#### GOAL OF THE EXERCISE
List every line of the records that contains the string "coordinates", copying each one in full, and treat uppercase and lowercase as different.

#### DATA ENTRIES
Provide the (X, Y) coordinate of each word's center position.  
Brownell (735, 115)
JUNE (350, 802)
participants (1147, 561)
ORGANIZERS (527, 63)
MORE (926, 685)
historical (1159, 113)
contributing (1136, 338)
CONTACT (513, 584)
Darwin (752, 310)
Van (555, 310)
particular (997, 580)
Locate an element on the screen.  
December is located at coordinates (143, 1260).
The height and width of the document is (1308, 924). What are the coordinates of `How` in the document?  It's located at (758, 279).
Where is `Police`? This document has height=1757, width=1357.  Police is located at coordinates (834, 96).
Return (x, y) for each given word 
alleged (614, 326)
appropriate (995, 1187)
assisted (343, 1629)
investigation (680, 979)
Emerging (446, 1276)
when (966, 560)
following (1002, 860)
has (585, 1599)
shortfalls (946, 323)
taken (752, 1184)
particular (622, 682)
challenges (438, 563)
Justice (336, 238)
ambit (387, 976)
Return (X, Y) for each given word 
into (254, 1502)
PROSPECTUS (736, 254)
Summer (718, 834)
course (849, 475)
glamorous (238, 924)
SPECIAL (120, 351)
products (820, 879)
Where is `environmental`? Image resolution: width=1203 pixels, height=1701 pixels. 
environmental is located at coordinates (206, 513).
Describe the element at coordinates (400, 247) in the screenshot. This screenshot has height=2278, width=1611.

#### FINAL RESULT
December is located at coordinates (143, 1260).
The height and width of the document is (1308, 924). What are the coordinates of `How` in the document?  It's located at (758, 279).
Where is `Police`? This document has height=1757, width=1357.  Police is located at coordinates (834, 96).
environmental is located at coordinates (206, 513).
Describe the element at coordinates (400, 247) in the screenshot. This screenshot has height=2278, width=1611.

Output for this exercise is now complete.